Unix Shell Script Checking BST/GMT

A problem over the last weekend when the clocks went forward, showed there was a need to do resolve to how the GMT cron jobs should work on a few servers working together (when timing is important).

For a couple of years I simply changed the hour in the crontab on each server and left it at that, but alas this is open to error across multiple severs, so I decided to do something about it.

The first step was to put the cron table into GMT hours (i.e. ensure all jobs would run as GMT as normal). The next step was to introduce for the “morning run” of work, a check to sleep for an hour if the server is in British Summer Time (BST). We can find this out by using:

date

Which can give an output like this:

Mon Apr  1 12:17:55 BST 2013

All we want is the local time zone daylight savings flag and then do something if that is BST. We can get just this flag if we use the %Z parameter to the date command.
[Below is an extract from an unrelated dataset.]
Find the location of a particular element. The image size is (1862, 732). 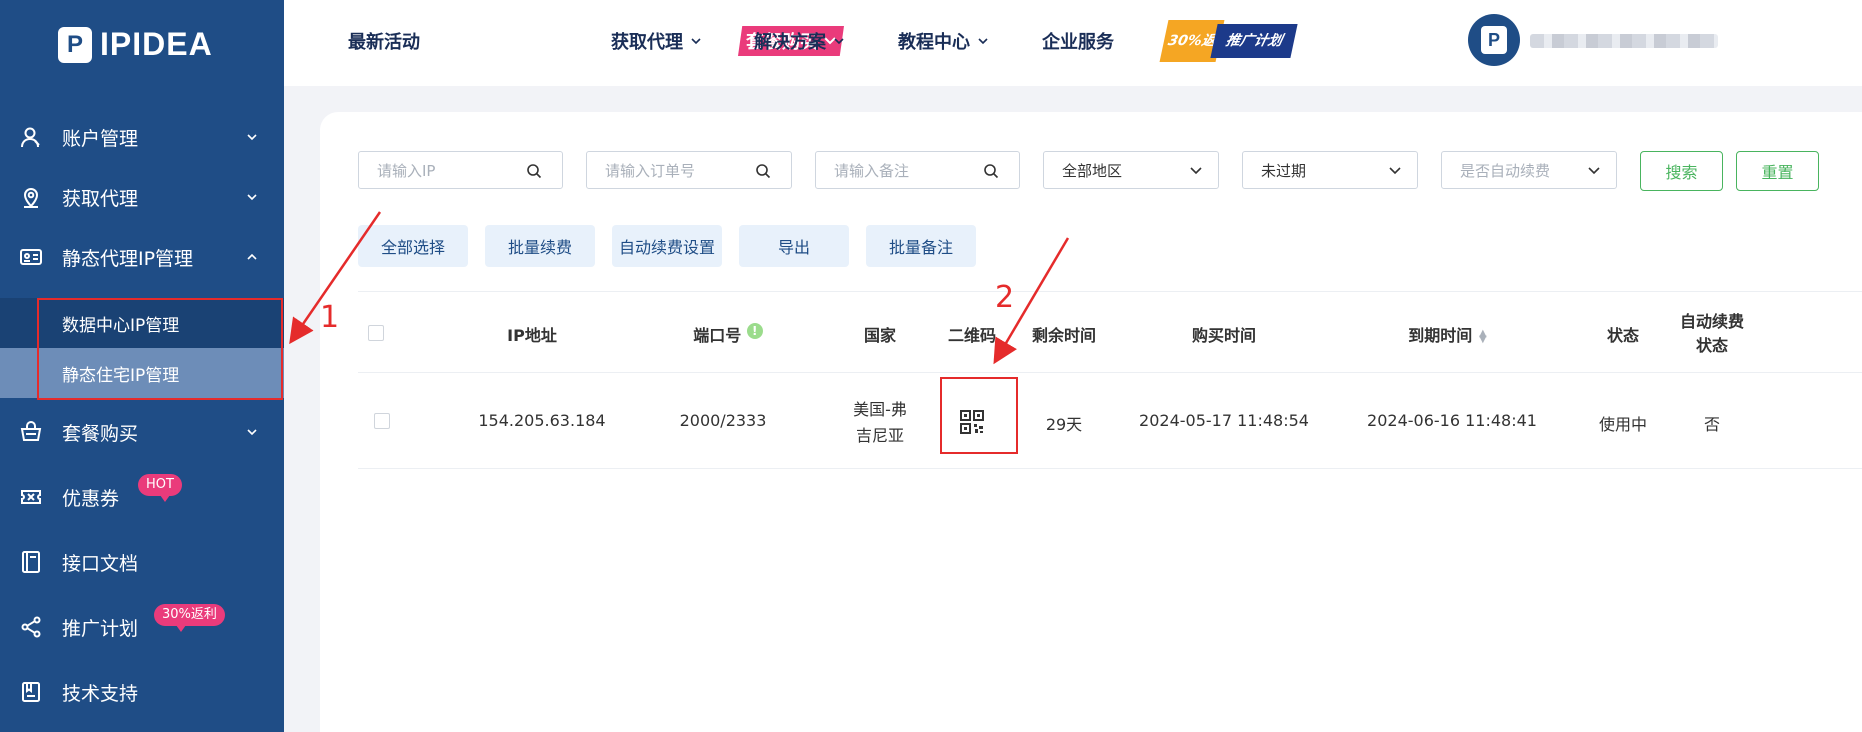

Here’s a little bit of code to wait if we’ve run in GMT but need to wait an hour due to BST:

# --- GMT checking - we assume run in GMT timeframe
SLEEPPERIOD=3600
GMTBST=`date '+%Z'`
if [ $GMTBST == BST ]
then
        # must be in summertime, so wait an hour
        echo "Found the date has $GMTBST. Sleeping for $SLEEPPERIOD seconds ..."
        sleep $SLEEPPERIOD
else
        echo "Not BST, carrying on"
fi

This is then done for the afternoon run and the same again for the evening run.

Note this may cause a problem if multiple scripts check this as they may get serial delays. This works best if you have one main job, and the check is done once.

So now the script will check if it is GMT or BST and wait an hour if BST.